L’appart a l’air meublé mais les meubles sont cachés sous les mégots et les bières vides. Je parle à tout le monde, rigole beaucoup. On me propose un rail, je refuse. On me propose une bière, je refuse. Au bout d’une demi-heure, mes lentilles sont tellement sèches que je ne vois plus rien et je n’ai pas de larmes artificielles sur moi. C’est certainement un signe : j’informe les personnes présentes que je m’en vais. Gringo me raccompagne dans la rue et m’embrasse longuement. Il me dit qu’il aime bien me voir, que je ne suis pas une personne comme les autres. Je souris, je me sens triste.

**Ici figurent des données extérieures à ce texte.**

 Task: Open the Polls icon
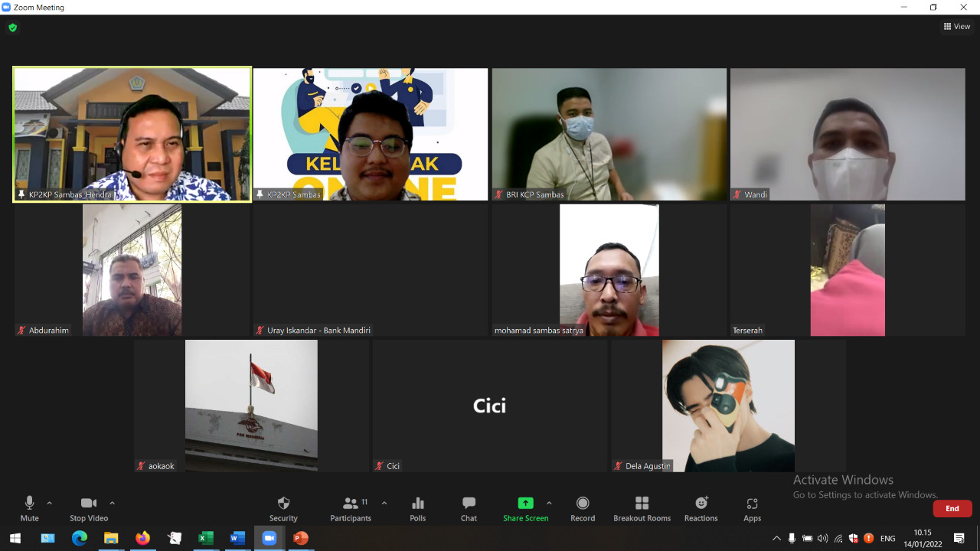point(417,504)
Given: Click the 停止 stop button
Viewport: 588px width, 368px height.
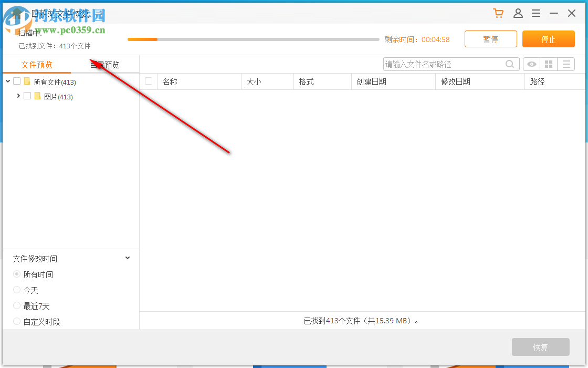Looking at the screenshot, I should coord(548,38).

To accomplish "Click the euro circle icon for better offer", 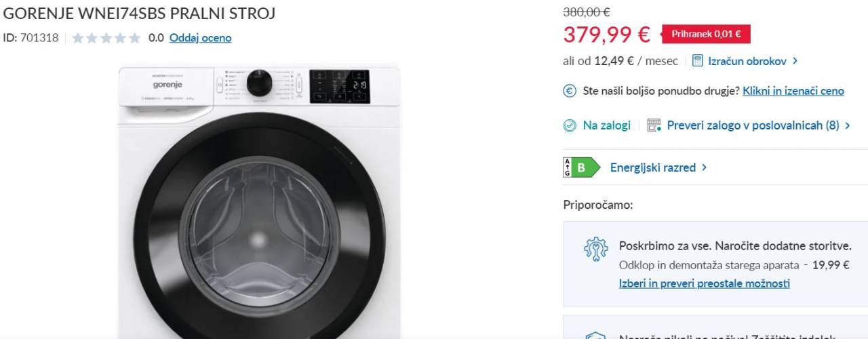I will (x=570, y=91).
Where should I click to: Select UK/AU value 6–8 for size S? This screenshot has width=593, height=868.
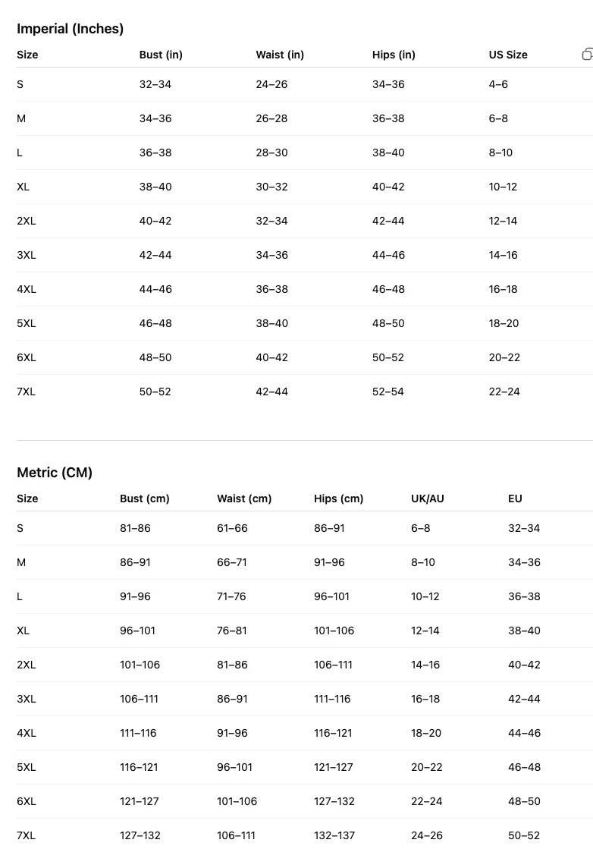coord(420,528)
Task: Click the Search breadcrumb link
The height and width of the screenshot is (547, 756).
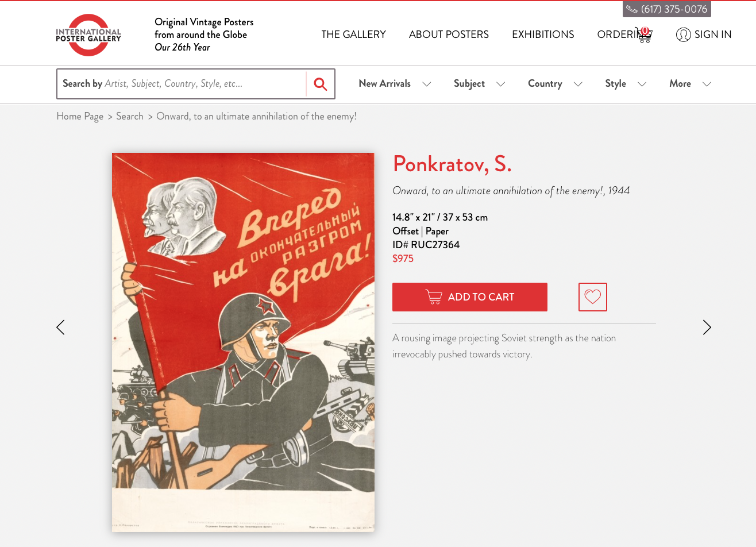Action: point(130,117)

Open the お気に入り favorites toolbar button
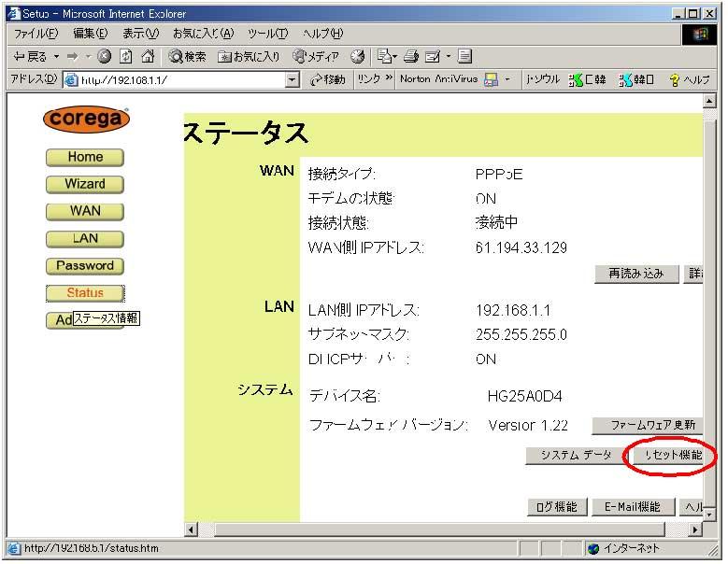(x=249, y=57)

Arrivée chez moi, je saute dans la douche puis dans mon lit. Il fait jour. J’envoie un message à Puppy Dog pour qu’il me réveille en insistant lourdement à 13h. Je roule sur le côté. Je me sens oppressée. Je ne pense à rien. Je n’ai pas bien dormi.

Ca faisait des mois que je ne m’étais pas sentie autant en décalage.


Ca passera. Une fois de plus, ça passera.

2 commentaires:

  1. Où miss Sunday prend le temps de regarder sa vie. Merci pour ce partage.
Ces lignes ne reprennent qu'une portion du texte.